III. Autologous Cell-Based Immunotherapy and Gene Therapy
The rule finalized the continuation of the existing bundled payment policy for CAR T-cell therapies (which was initially finalized in the CY 2025 PFS final rule) and extended the policy to autologous cell-based immunotherapies and gene therapies. As a result, under the final rule, preparatory procedures for patient-specific cell or tissue procurement and processing required for manufacturing are bundled into the product payment and are not paid separately.
Prior to the final rule, payment for procedures required for manufacturing other autologous cell-based immunotherapies and gene therapies (other than CAR T-cell therapies) had not been explicitly addressed by CMS. In the final rule, CMS acknowledged that the tissue procurement step for all autologous cell-based therapies is “a pivotal part” of the manufacturing process and the overall cost of the product (i.e., COGS), and therefore should not be paid separately.
Consistent with this policy to include preparatory procedures for manufacturing an autologous cell-based immunotherapy or gene therapy in the payment of the product itself, CMS had initially proposed that such payments not be considered a BFSF for purposes of calculating the manufacturer’s ASP, and proposed to require their inclusion in ASP starting January 1, 2026. However, CMS decided not to finalize either of these proposals based on public comments. Instead, under the final rule, manufacturer-paid preparatory services may be treated as BFSFs—and thus be excluded from ASP—when they are itemized, represent fair market value, are performed on behalf of the manufacturer, and are not passed through to a purchaser.
IV. Conclusions
Although the final rule may be seen as a partial win for the pharmaceutical industry and other concerned stakeholders who objected to a number of proposals that CMS decided not to finalize, the final rule still contains major policy changes with substantial impacts on manufacturers and their government pricing activities and obligations, with a fast-approaching deadline of January 1, 2026 for manufacturers to come into compliance with the new data submission requirements.

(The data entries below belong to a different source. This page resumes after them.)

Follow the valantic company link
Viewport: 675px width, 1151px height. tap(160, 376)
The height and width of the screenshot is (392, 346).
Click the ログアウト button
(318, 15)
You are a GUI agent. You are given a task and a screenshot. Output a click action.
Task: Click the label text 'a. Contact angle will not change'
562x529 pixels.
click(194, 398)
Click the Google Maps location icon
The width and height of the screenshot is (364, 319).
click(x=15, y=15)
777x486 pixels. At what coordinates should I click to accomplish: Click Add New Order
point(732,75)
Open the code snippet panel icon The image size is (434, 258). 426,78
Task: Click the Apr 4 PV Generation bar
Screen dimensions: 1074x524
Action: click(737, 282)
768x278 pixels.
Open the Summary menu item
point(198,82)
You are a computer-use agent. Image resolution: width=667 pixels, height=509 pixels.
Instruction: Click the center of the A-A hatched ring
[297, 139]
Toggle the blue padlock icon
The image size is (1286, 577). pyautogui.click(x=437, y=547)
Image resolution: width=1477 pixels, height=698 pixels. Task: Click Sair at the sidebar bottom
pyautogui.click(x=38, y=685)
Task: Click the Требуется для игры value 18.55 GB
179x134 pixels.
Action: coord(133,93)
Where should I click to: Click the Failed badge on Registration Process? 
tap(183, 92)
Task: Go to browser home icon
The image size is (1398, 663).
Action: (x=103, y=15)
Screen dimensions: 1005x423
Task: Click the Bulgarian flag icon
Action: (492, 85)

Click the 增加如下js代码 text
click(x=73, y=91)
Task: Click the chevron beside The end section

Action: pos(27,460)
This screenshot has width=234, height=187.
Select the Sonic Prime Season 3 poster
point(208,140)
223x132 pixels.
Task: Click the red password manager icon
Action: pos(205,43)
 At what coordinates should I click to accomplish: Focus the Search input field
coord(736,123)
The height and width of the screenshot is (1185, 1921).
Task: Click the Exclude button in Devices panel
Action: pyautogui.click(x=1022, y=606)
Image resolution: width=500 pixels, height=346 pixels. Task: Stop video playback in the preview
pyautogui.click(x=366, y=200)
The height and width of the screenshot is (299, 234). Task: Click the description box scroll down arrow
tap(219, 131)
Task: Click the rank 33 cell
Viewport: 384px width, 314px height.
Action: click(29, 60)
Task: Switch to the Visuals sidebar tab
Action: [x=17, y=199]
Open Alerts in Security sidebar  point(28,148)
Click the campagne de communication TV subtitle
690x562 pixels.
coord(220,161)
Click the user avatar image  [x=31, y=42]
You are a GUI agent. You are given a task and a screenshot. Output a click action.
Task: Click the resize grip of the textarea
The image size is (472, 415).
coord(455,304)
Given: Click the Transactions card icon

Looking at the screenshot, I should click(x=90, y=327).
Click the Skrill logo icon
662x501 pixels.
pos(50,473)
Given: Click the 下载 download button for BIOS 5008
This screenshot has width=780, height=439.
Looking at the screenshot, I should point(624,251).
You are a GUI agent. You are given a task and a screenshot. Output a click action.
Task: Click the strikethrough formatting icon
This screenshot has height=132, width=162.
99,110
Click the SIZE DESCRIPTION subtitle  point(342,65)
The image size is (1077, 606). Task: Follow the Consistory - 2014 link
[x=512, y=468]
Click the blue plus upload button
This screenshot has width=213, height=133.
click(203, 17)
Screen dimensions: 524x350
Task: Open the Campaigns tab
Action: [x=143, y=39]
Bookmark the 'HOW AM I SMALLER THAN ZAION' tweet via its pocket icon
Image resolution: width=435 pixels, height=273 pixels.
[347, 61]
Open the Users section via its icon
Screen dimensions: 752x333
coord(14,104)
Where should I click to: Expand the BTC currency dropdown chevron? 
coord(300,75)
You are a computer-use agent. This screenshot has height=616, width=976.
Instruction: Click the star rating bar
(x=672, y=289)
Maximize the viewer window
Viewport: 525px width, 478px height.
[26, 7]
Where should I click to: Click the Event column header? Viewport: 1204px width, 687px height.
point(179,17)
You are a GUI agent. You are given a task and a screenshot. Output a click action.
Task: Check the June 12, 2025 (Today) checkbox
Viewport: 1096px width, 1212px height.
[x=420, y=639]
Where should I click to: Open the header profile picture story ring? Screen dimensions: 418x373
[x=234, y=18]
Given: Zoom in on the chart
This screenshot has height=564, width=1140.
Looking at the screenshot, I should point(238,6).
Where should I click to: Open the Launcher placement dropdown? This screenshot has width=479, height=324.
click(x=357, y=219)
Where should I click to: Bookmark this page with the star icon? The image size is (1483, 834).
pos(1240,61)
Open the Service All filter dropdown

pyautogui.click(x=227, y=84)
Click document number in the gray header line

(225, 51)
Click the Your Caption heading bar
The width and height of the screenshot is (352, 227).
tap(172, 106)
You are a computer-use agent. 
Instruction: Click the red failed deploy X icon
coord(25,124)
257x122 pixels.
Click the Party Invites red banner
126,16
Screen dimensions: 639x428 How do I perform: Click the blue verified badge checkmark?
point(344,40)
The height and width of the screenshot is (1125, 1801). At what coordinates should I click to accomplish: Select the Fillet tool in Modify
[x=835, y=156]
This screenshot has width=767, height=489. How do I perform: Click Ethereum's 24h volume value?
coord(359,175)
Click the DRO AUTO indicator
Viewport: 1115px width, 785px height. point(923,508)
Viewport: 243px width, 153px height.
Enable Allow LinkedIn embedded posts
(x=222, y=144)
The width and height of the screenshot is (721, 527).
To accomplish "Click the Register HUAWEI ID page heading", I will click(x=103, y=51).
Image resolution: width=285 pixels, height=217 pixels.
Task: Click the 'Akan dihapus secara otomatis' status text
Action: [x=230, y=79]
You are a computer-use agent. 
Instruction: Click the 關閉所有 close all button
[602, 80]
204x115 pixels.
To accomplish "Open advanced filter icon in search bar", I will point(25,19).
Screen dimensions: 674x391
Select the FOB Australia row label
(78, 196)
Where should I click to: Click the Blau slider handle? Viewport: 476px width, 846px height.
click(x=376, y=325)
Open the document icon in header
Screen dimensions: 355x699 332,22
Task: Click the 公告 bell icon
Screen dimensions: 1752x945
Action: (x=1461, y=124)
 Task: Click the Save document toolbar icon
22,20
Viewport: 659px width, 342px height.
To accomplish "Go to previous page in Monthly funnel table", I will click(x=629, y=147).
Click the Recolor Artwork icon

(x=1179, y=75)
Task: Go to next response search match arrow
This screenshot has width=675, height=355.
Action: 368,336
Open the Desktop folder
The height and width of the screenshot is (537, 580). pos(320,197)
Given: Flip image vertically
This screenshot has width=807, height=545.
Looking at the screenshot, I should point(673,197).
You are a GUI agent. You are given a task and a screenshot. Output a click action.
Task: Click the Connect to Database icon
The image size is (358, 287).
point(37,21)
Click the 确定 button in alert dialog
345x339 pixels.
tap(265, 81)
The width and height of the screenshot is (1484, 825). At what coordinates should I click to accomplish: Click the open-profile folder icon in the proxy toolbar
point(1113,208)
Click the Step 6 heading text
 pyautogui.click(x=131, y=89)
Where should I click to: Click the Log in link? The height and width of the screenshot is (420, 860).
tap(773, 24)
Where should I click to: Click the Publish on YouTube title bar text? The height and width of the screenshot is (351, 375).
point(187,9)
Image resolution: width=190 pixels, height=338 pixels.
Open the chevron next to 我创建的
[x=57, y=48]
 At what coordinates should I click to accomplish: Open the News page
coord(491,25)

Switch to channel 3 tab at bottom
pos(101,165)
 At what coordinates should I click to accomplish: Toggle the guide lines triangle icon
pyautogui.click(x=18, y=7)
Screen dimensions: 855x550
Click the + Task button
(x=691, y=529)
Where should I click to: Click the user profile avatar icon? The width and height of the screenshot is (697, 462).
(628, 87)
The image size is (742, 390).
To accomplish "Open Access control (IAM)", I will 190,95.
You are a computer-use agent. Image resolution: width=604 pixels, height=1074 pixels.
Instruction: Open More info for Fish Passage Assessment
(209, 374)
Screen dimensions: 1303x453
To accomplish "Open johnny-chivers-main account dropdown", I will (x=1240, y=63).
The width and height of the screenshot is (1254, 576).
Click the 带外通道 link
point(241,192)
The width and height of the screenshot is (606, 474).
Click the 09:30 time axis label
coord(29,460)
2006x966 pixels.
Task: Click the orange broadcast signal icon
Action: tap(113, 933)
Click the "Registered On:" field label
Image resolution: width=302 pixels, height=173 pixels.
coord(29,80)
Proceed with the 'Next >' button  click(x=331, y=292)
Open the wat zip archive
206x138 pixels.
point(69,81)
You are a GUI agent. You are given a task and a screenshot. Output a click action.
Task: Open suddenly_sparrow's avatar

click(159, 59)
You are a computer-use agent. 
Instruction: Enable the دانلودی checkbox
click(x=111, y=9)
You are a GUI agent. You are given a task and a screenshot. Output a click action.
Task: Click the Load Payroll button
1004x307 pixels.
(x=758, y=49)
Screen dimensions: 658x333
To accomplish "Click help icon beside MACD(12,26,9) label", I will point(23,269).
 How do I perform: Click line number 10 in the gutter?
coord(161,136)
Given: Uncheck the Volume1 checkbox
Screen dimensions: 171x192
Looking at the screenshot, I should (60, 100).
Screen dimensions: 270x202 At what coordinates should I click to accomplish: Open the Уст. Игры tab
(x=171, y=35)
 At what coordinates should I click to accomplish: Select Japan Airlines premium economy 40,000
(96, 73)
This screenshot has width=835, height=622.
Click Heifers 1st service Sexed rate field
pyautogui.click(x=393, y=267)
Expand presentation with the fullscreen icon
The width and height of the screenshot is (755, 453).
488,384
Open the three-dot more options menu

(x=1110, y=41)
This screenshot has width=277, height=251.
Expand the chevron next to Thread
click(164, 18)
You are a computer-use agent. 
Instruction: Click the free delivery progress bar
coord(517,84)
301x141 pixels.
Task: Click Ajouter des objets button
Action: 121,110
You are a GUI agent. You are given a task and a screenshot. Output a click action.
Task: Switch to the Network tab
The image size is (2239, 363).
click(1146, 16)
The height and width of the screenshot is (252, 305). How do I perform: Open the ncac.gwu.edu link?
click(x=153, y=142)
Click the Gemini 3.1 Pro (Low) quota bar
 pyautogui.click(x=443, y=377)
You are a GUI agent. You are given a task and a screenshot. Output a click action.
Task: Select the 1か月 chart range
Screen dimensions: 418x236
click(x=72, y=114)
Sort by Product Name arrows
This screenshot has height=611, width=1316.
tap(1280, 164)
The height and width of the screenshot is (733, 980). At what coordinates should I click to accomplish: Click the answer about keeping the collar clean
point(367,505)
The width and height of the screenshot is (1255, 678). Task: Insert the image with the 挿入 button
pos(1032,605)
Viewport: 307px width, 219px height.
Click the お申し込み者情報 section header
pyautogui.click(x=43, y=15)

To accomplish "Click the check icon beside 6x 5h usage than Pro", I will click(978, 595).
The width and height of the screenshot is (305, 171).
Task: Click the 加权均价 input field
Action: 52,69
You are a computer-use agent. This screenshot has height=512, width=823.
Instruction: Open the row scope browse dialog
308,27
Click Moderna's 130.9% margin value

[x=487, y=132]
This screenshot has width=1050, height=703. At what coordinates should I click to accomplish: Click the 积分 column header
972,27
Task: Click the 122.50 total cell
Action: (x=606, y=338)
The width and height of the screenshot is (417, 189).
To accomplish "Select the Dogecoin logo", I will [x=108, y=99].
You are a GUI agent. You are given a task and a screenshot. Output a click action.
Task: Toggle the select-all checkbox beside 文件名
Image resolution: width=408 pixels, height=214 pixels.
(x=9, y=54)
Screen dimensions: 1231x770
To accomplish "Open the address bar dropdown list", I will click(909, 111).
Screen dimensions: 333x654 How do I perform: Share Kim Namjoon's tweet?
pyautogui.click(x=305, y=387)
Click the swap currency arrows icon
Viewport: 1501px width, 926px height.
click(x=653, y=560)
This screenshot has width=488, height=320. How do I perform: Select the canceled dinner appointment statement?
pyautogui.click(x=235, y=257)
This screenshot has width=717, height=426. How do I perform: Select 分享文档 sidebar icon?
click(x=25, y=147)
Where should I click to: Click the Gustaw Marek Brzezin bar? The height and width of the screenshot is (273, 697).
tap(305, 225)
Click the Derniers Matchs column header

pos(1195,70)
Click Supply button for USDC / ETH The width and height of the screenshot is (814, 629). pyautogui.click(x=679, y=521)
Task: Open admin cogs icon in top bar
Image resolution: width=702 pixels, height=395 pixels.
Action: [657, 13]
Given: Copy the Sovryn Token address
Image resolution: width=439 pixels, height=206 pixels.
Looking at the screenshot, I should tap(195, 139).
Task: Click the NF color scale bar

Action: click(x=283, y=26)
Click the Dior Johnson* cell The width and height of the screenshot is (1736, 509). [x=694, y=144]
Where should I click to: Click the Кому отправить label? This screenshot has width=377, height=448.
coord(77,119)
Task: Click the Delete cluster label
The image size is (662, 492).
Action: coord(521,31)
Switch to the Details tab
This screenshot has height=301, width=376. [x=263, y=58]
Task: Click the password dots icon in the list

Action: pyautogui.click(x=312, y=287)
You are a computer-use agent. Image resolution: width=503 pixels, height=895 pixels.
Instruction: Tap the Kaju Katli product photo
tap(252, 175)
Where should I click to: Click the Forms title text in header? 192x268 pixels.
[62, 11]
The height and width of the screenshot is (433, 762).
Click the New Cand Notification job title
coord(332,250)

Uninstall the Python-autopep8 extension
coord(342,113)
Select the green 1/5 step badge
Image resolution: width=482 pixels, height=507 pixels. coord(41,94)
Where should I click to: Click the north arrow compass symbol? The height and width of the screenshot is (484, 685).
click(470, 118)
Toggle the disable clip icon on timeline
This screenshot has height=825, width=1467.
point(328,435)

Looking to the future, CMS will soon be issuing a template for use in submitting “detailed summaries” of fair market value methodologies to be submitted with the ASP submission for 1Q 2026 and subsequent quarters. Beyond the immediate future, CMS has expressly stated that it will continue to consider a number of its non-finalized proposals in a future rulemaking, including proposals related to FMV determinations and extending the no pass-through requirement to “affiliates” of the service provider. We expect CMS eventually to finalize a definition of bona fide service fees for ASP purposes. Moreover, regulations under the MDRP will almost certainly be revised so that the two definitions are consistent.
We will continue to monitor developments on this rule, including any legal challenges, as they arise.